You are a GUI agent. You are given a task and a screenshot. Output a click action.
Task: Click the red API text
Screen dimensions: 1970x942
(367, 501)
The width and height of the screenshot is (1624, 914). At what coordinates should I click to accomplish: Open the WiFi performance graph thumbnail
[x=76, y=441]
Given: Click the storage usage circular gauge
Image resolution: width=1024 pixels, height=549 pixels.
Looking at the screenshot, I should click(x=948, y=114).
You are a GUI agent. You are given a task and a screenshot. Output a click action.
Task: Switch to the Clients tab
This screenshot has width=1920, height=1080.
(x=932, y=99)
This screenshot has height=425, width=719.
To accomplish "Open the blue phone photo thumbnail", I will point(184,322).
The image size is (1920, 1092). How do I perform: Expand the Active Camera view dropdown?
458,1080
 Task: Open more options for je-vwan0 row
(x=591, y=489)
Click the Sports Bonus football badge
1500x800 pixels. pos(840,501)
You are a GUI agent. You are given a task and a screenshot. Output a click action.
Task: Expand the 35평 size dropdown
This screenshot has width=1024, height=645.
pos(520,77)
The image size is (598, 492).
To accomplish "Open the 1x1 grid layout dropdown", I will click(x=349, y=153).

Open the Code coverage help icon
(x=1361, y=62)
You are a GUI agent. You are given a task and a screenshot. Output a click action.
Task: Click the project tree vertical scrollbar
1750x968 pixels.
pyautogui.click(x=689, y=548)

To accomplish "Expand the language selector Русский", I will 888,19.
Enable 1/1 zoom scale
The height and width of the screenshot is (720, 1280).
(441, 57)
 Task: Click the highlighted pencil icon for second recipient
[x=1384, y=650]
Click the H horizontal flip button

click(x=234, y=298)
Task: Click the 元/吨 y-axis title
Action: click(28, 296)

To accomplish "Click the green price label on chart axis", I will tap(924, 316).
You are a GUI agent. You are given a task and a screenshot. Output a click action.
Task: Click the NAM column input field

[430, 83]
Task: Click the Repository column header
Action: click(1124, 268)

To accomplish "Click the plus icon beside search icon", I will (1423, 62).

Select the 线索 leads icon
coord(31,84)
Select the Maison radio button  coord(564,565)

----------

**DIRECTIVE**
Copy every row above verbatim, keeping each line as it is.

**EXERCISE RESPONSE**
You are a GUI agent. You are given a task and a screenshot. Output a click action.
Task: Click the red API text
Screen dimensions: 1970x942
(367, 501)
The width and height of the screenshot is (1624, 914). At what coordinates should I click to accomplish: Open the WiFi performance graph thumbnail
[x=76, y=441]
Given: Click the storage usage circular gauge
Image resolution: width=1024 pixels, height=549 pixels.
Looking at the screenshot, I should click(x=948, y=114).
You are a GUI agent. You are given a task and a screenshot. Output a click action.
Task: Switch to the Clients tab
This screenshot has width=1920, height=1080.
(x=932, y=99)
This screenshot has height=425, width=719.
To accomplish "Open the blue phone photo thumbnail", I will point(184,322).
The image size is (1920, 1092). How do I perform: Expand the Active Camera view dropdown?
458,1080
 Task: Open more options for je-vwan0 row
(x=591, y=489)
Click the Sports Bonus football badge
1500x800 pixels. pos(840,501)
You are a GUI agent. You are given a task and a screenshot. Output a click action.
Task: Expand the 35평 size dropdown
This screenshot has width=1024, height=645.
pos(520,77)
The image size is (598, 492).
To accomplish "Open the 1x1 grid layout dropdown", I will click(x=349, y=153).

Open the Code coverage help icon
(x=1361, y=62)
You are a GUI agent. You are given a task and a screenshot. Output a click action.
Task: Click the project tree vertical scrollbar
1750x968 pixels.
pyautogui.click(x=689, y=548)

To accomplish "Expand the language selector Русский", I will 888,19.
Enable 1/1 zoom scale
The height and width of the screenshot is (720, 1280).
(441, 57)
 Task: Click the highlighted pencil icon for second recipient
[x=1384, y=650]
Click the H horizontal flip button

click(x=234, y=298)
Task: Click the 元/吨 y-axis title
Action: click(28, 296)

To accomplish "Click the green price label on chart axis", I will tap(924, 316).
You are a GUI agent. You are given a task and a screenshot. Output a click action.
Task: Click the NAM column input field

[430, 83]
Task: Click the Repository column header
Action: click(1124, 268)

To accomplish "Click the plus icon beside search icon", I will (1423, 62).

Select the 线索 leads icon
coord(31,84)
Select the Maison radio button  coord(564,565)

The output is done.